Voice — Victoria Branch [2012] FWAFB 8599 (8 October 2012).

[223] In recent times, differently composed Full Benches of FWA have reached quite different conclusions on important points of principle, such as the legitimacy of ‘opt-out’ clauses in enterprise agreements: see, eg, Construction, Forestry, Mining and Energy Union v New

Oakleigh Coal Pty Ltd [2012] FWAFB 5107 (18 June 2012); Construction, Forestry, Mining and Energy Union v Queensland Bulk Handling Pty Ltd [2012] FWAFB 7551 (3 September 2012); Construction, Forestry, Mining and Energy Union v New Oakleigh Coal Pty Ltd [2012] FWAFB 8593 (8 October 2012); ALDI Foods Pty Ltd v Transport Workers’ Union of Australia [2012] FWAFB 9398 (1 November 2012); and also the form in which an employer must issue a notice of representational rights to employees at the commencement of bargaining: see, eg, Galintel Rolling Mills Pty Ltd [2011] FWAFB 6772 (18 October 2011); Ostwald Bros Pty Ltd v Construction, Forestry, Mining and Energy Union [2012] FWAFB 9512 (8 November 2012).
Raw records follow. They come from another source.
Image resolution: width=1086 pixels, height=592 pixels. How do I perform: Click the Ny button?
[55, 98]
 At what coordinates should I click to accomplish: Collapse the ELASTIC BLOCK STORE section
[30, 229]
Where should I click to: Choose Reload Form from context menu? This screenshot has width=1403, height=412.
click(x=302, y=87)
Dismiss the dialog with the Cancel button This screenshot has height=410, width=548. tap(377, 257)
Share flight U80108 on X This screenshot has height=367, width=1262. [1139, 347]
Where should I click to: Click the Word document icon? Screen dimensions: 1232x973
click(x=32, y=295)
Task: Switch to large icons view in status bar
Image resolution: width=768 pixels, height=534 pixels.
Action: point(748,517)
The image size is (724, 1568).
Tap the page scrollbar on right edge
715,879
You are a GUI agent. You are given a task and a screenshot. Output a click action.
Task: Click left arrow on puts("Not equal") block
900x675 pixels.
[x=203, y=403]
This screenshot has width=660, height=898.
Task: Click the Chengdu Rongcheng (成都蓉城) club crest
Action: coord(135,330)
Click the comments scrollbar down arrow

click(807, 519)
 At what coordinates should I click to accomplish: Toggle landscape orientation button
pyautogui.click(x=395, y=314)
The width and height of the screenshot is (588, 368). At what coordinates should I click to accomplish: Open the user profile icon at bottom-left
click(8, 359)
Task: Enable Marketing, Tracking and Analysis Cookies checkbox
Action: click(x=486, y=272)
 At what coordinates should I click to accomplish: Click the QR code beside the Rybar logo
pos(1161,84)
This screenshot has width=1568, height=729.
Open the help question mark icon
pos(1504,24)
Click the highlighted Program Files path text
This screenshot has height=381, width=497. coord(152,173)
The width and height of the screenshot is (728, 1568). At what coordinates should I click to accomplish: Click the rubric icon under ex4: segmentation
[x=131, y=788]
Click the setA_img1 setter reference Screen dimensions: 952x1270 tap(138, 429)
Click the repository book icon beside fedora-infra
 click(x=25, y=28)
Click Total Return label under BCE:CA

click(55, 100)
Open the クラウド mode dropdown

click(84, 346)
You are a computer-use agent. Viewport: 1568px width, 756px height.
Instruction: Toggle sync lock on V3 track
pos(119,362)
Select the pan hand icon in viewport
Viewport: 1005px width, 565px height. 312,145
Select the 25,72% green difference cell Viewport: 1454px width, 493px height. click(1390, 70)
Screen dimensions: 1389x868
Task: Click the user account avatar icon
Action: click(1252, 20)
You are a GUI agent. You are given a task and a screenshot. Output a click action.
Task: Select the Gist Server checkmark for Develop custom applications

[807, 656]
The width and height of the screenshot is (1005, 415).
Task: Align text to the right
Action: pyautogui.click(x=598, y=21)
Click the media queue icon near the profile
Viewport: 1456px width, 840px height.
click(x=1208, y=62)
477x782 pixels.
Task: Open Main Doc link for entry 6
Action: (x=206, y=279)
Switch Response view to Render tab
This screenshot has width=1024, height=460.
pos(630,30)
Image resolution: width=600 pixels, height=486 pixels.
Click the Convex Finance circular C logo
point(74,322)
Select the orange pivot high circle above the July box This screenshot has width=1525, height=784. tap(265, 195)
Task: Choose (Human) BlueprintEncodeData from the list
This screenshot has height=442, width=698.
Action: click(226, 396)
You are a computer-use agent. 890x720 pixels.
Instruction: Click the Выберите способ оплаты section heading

[224] See, eg, Construction, Forestry, Mining and Energy Union v Woodside Burrup Pty Ltd [2010] FWAFB 6021; (2010) 198 IR 360, where even millions of dollars a day in losses were not considered sufficiently ‘significant’ to warrant intervention, in the context of a construction project with a total value of some $9 billion.